Reporter: Arif Ferdianto | Editor: Handoyo
KONTAN.CO.ID – JAKARTA. Kementerian Agraria dan Tata Ruang/Badan Pertanahan Nasional (ATR/BPN) mencatatkan kinerja positif dalam menuntaskan konflik pertanahan setahun pemerintahan Presiden Prabowo Subianto.
Menteri ATR/BPN, Nusron Wahid, mengatakan penyelesaian konflik adalah upaya strategis untuk memastikan kepastian hukum sekaligus melindungi aset negara dan hak masyarakat.
“Tanah harus menjadi sumber kesejahteraan, bukan sumber masalah,” tuturnya dalam keterangan resmi, Jumat (24/10/2025).
Nusron menjabarkan, dalam periode Oktober 2024 hingga Oktober 2025, Kementerian ATR/BPN menerima total 6.015 kasus pertanahan. Dari jumlah tersebut, sebanyak 3.019 kasus atau 50,02% telah berhasil diselesaikan.
Baca Juga: Belajar dari Kasus Pagar Laut, Nusron Minta Surveyor Buat Peta yang Akurat
Penyelesaian didorong melalui mekanisme nonlitigasi seperti mediasi, verifikasi data, serta koordinasi intensif dengan aparat penegak hukum (APH) dan pemerintah daerah.
“Penyelesaian kami dorong lebih cepat dan berkeadilan, agar masyarakat mendapatkan kepastian hak tanpa harus menempuh jalur panjang di pengadilan,” jelas Nusron.
Dari tuntasnya ribuan kasus tersebut, lanjut dia, tanah seluas 13.075,94 hektare berhasil diselamatkan dari berbagai masalah, mulai dari penguasaan tidak sah hingga tumpang tindih hak.

*Entri Acuan*:
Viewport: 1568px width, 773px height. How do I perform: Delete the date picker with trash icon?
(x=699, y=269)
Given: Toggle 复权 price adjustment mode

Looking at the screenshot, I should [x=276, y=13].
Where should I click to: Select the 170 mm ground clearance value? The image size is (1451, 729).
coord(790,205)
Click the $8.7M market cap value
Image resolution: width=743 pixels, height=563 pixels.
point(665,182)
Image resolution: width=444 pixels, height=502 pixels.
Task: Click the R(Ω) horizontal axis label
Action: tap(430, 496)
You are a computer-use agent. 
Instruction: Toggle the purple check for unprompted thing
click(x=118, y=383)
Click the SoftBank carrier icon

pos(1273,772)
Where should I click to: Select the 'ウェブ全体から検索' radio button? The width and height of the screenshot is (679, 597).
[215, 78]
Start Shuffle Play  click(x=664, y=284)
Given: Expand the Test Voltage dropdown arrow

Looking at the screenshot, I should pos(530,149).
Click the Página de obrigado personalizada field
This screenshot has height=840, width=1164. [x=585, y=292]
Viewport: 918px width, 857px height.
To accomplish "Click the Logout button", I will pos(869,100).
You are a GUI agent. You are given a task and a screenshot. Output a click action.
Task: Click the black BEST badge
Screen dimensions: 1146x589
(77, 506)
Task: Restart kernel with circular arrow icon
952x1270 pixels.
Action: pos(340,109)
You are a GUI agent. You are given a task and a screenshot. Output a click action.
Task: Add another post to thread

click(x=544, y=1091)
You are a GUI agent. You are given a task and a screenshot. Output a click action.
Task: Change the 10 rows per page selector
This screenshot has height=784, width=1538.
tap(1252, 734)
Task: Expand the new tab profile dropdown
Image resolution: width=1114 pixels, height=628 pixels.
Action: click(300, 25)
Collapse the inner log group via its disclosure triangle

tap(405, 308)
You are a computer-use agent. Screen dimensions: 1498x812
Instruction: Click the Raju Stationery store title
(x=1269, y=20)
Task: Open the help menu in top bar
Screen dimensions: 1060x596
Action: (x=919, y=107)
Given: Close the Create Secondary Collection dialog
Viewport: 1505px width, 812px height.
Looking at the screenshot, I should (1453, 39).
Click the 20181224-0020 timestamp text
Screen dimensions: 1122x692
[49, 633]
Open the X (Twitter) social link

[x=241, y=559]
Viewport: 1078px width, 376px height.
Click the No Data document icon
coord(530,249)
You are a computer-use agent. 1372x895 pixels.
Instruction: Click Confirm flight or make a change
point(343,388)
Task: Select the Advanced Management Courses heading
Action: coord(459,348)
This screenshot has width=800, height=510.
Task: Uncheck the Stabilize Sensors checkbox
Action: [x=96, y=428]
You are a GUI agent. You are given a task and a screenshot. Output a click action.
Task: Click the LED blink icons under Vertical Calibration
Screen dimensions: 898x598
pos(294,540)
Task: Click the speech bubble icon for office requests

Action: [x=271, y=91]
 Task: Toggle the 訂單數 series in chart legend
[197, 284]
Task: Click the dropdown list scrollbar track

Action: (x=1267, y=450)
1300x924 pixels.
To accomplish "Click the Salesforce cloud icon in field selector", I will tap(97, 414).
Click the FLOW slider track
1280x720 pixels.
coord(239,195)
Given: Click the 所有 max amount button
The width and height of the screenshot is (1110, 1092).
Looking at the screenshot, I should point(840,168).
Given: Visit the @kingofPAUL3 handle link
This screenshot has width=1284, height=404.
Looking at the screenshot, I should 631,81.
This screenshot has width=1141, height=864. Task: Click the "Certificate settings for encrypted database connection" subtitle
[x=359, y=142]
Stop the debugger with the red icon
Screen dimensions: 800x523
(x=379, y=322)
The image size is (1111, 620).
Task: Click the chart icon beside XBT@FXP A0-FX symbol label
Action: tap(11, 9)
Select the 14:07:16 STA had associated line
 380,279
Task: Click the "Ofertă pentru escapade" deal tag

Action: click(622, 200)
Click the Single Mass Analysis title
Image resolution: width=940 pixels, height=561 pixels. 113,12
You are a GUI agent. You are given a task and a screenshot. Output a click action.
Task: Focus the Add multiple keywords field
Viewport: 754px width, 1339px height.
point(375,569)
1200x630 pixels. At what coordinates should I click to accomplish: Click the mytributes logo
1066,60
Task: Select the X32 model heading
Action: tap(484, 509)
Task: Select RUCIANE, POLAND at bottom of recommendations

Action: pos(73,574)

*Tugas Wajib*:
1. Tulis ulang bagian kutipan berita konflik pertanahan, mulai dari kata yang memuat "Baca Juga: Belajar" dan berhenti setelah "dan pemerintah daerah.". Tukar "mediasi" dengan "musyawarah".
2. Salin setiap baris entri yang memuat kata "This".

*Jawaban Berurutan*:
1.
Baca Juga: Belajar dari Kasus Pagar Laut, Nusron Minta Surveyor Buat Peta yang Akurat
Penyelesaian didorong melalui mekanisme nonlitigasi seperti musyawarah, verifikasi data, serta koordinasi intensif dengan aparat penegak hukum (APH) dan pemerintah daerah.

2.
This screenshot has height=840, width=1164. [x=585, y=292]
This screenshot has height=784, width=1538.
This screenshot has width=800, height=510.
This screenshot has width=1284, height=404.
This screenshot has width=1141, height=864. Task: Click the "Certificate settings for encrypted database connection" subtitle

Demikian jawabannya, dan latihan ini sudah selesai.